Extract Start Marker
The initial goal of the program is to create 1,000 apartment units. And at least one-third of them must be “affordable housing.”
Of course, “affordable housing” typically is anything but – the preponderance of scholarly research shows that such efforts typically lead to fewer units being developed and that the prices of those outside the “affordable” cohort must be raised to cover the cost.
Or, in this case and others around the country, publicly subsidizing a government intervention that has little to no chance of “success” and seeks to cover up the lie of the intervention with the market-perverting intervention of subsidies.
Some “deal,” eh?
Yet, Chicago Mayor Lori Lightfoot said that only projects that meet the city’s affordable-housing goals will qualify for public subsidies.
Talk about guaranteeing failure. Perhaps she should concentrate more on tackling The Windy City’s horrid violence or stop figuring out how she can lob $1 billion-plus to upgrade Soldier Field to keep the NFL’s Bears in town.
But, “This is not a story of corporate welfare,” says Chicago Deputy Mayor Samir Mayekar.
No, it’s demonstrably worse:
Central planners who know full well their plans won’t work are socializing that assured failure by greasing the palms of developers with public money.
Talk about the new balderdashery.
It is, by another phrase, a cluster cluck.
Even sans the “affordable housing” canard, the public has absolutely no business having its pockets turned out for such office-to-residence conversions.
If there’s a market for such conversions, so be it. But the fact that government, from the get-go, has to juice that corrupted free marketplace with public money to fund a central plan should tell you all you need to know.
Similar efforts are sweeping California and New York City. And it’s right up there with new and renewed calls for rent control.
City after city that has attempted to cap rents have learned the hard way that it is, as one analyst put it, referring to exposed rent control failures in St. Paul, Minn., “among the dumbest policies known to man.”
As George Mason University economist Don Boudreaux reminds, “short of an actual shooting war, [it is] one of the most destructive.”
“Rent control certainly does, as it’s doing now in St. Paul, dampen builders’ enticements to construct new housing. But this policy also reduces landlords’ incentives and abilities to maintain existing housing units. The quantity of housing shrinks as its quality deteriorates.”
Or as Boudreaux references the late, great economist Walter Williams, “(S)hort of aerial saturation bombing, rent control might be one of the most effective means of destroying a city.”
Consider the growing move to publicly subsidize the conversion of office towers into residences, en masse, and with a mandatory “affordable housing” component, no less than a carpet bombing.
Extract End Marker
_What you need to do_.
a: Do the following statements agree with the commentary above? (i) The program initially aims to create 1,000 apartment units. (ii) At least half of the units must be affordable housing. (iii) Deputy Mayor Samir Mayekar described the plan as corporate welfare. Answer yes or no to each and quote the deciding words.
b: Repeat everything in the commentary from "If there’s a" down to "for rent control.".
c: In one to three sentences, explain why rent control leaves a city with less housing of worse quality, according to the quotation in the commentary.
The data Start Marker
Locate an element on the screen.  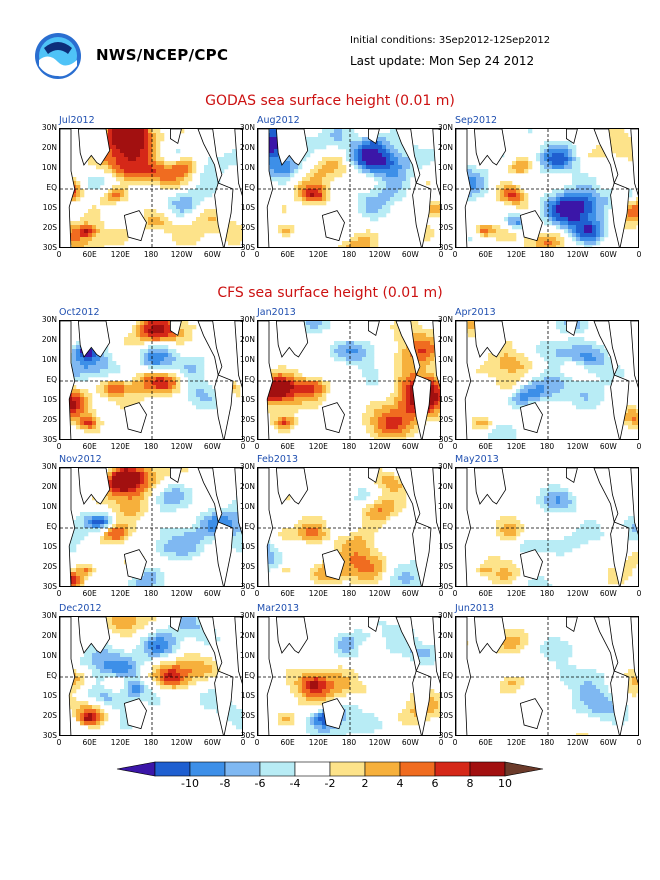
cfs-section-title: CFS sea surface height (0.01 m) is located at coordinates (330, 293).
The data End Marker
_Task responses_.
a:
(i) Yes: "The initial goal of the program is to create 1,000 apartment units."
(ii) No: "at least one-third of them must be “affordable housing.”"
(iii) No: "This is not a story of corporate welfare,"

b:
If there’s a market for such conversions, so be it. But the fact that government, from the get-go, has to juice that corrupted free marketplace with public money to fund a central plan should tell you all you need to know.
Similar efforts are sweeping California and New York City. And it’s right up there with new and renewed calls for rent control.

c: Rent control dampens builders' enticements to construct new housing, so fewer new units are built. It also reduces landlords' incentives and abilities to maintain existing housing units. As a result, the quantity of housing shrinks while its quality deteriorates.